“也别跟别人说。”她这话是盯着抚玉说的。
抚玉不甘心就这样放过沈采薇,但努了努嘴还是轻轻应了是,“奴婢省得,说出去,她是讨不到好,但以后别人肯定也要一直议论。”
这样的八卦,那群闲的没事干的人肯定不会放过。
姑娘大婚在即,她才不想让这么个人这么件事影响姑娘和大人呢。
……
沈采薇过了很久才回过神。
看着远去的马车和周遭望过来的眼神,明知道不可能有人听到,但沈采薇就是心虚,她低着头,几乎是趔趄着回到自己的马车,等车帘摔下遮挡住外头的光景,她蜷缩着身体坐在马车里,紧紧握住颤抖的手后,脸色难看道:
“回家!”
沈家人并不知道她回来了,冷不丁看到她回来,众人都有些震惊。
沈母更是一听说就立刻迎了出来,远远看到沈采薇,她惊道:“你怎么突然回来了?也不知道给家里报个信,阿母好派人去接你。”
离得近了,看到沈采薇难看的脸色,沈母担忧地握住她的手,“怎么回事,你的脸色怎么这么难看?”
沈采薇一路沉默不语,看到沈母方才哑着嗓音问,“为什么不告诉我?”
这话没头没尾,沈母显然没明白,拧眉,“告诉你什么?”
“他要成亲了。”沈采薇看着沈母一字一顿。
“你!”沈母一听这话脸色都变了,她忙看了一眼四周,见他们都低着头也不知道他们听到没,心惊肉跳地拉着沈采薇的手往屋里走,一进屋就立刻把人都打发出去了,沉着声问她,“谁告诉你的?”
她特地瞒着她,就是怕她知道后生事,没想到还是让她知道赶回来了。
知道她女儿的心思也不是一天两天了,最开始的时候她也想过要是真能和那位大人搭上关系,也好,可她早些年就托老爷摸过那位大人的心思了,没意思的事,那就没必要再提,可偏偏她这一向聪慧乖巧的女儿就跟着了魔似的,这些年再好的青年才俊都看不上,一颗心都放在那位大人身上。
沈母简直一头大两个大。
这要是两家都有意思,甭管外头怎么说都无所谓,有那位大人在,那些人也不敢议论到他们的面前来,保不准还得艳羡他们家,可偏偏那位大人没意思。
妾有情郎无意。
传出去,她家夭夭以后还怎么做人?
沈母握着沈采薇的手,劝她,“夭夭,娘知道您的心思,可你也清楚那位大人的心思,听娘一句劝,断了你的心思,别让人发觉。
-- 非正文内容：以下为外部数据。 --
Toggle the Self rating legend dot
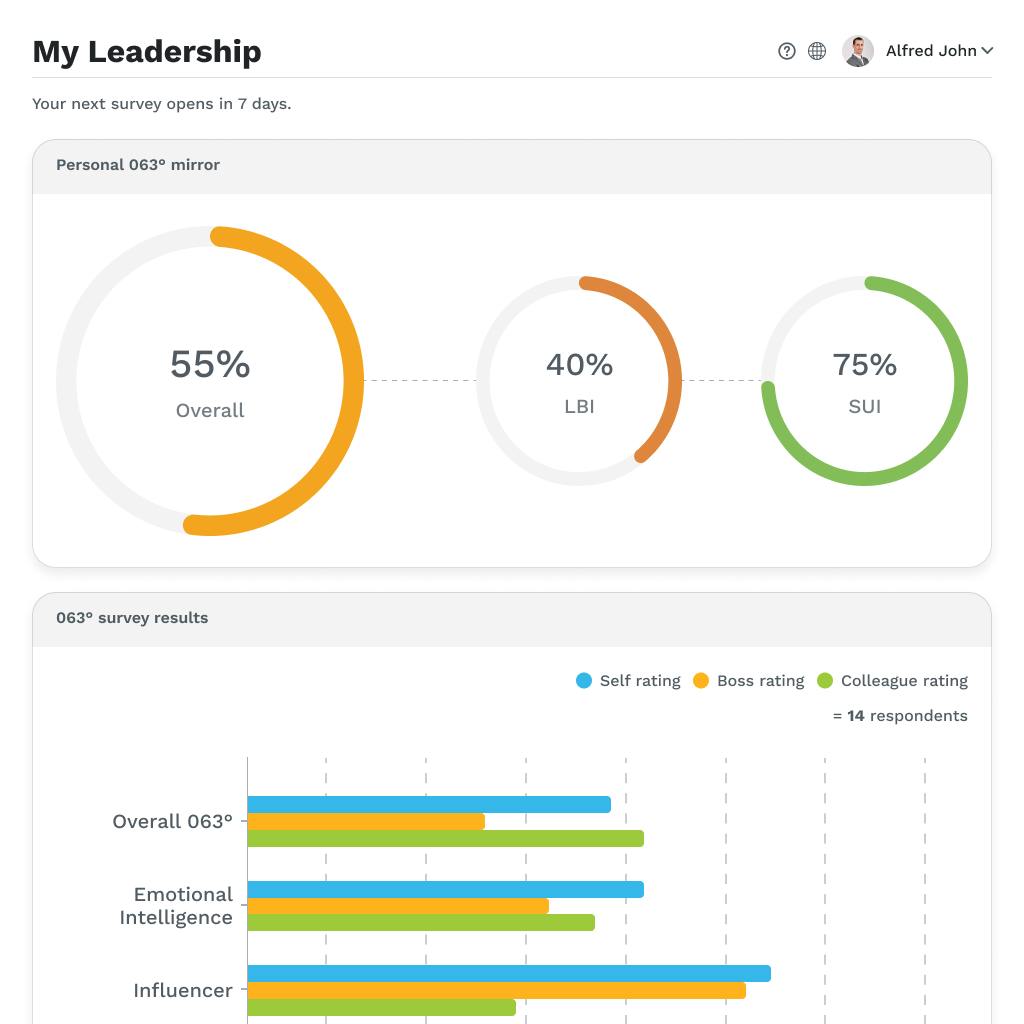Viewport: 1024px width, 1024px height. coord(584,681)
”
沈采薇喃喃,“已经有人发觉了。”
“什么?”
沈母吓了一跳,脸都白了,“谁?谁知道了?”
沈采薇说,“顾姣。”
“怎么会是她?”沈母一听是顾姣,脸色更加难看了,那可是那位大人的准未婚妻,这要是她出去说什么,或是和那位大人说什么……
偏偏沈采薇还在一旁跟没了魂魄似的呢喃道:“你为什么不早些告诉我,为什么姑姑这么晚才给我寄信,如果、如果我早些知道,我……”
沈母被她这副模样气得要死,张口想骂,看她捂着脸无声哭泣,脸色变了几变,又舍不得骂她,脑子里倒是闪过她刚才说的话,沈母皱眉,“这事是你姑姑说与你的?好端端的,你姑姑和你说这个做什么?”
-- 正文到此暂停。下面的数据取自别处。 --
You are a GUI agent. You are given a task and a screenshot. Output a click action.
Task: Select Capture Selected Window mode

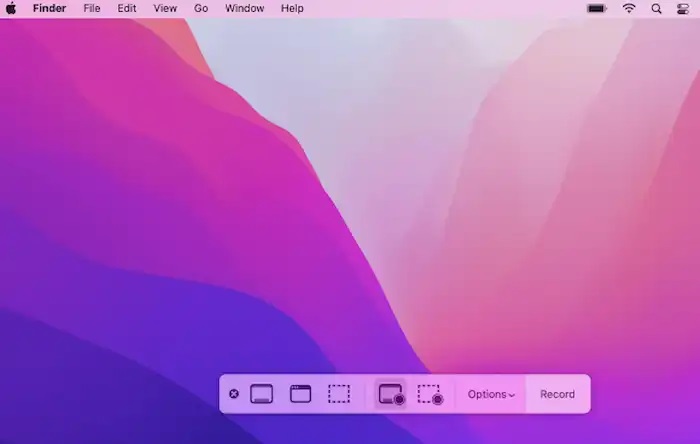point(300,394)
沈采薇这件事,顾姣并未放在心中,也没有跟赵长璟说,她觉得没必要,也不想拿这样的事让四叔烦心。
又是几天过去,这日天朗气清,她一大早就起来了,打算给赵家老祖宗送点蜜饯过去,这款蜜饯是她在章丘的时候跟许奶奶学的,上回和老祖宗聊起的时候听她说起,便让小厨房做了一些打算给人送过去尝尝。
她不知道就在她准备去赵家的时候,城门口也浩浩荡荡来了一大波人,正是此次攻打鞑靼的主力军。
——江谦江大将军的东胜卫。
城门口。
“将军。”
赵九霄位于江谦身后,这一排骑马的将士里面,数他年纪最小。
他是第一次上战场,最初大家都不看好他,甚至怕他拖累他们,可跟鞑靼的战争中,赵九霄不仅砍杀了不少鞑靼的将士,还生擒了鞑靼的左贤王和一千余将士。
东胜卫向来论功封赏。
他这次是除了江谦之外战功最大的,他也已经从一个普通的将士成了一名真正的参将。
江谦回头,三十多岁穿着黑甲的男人即便是打仗也极少言语,此刻看着赵九霄,也未说话,而是等着他继续说。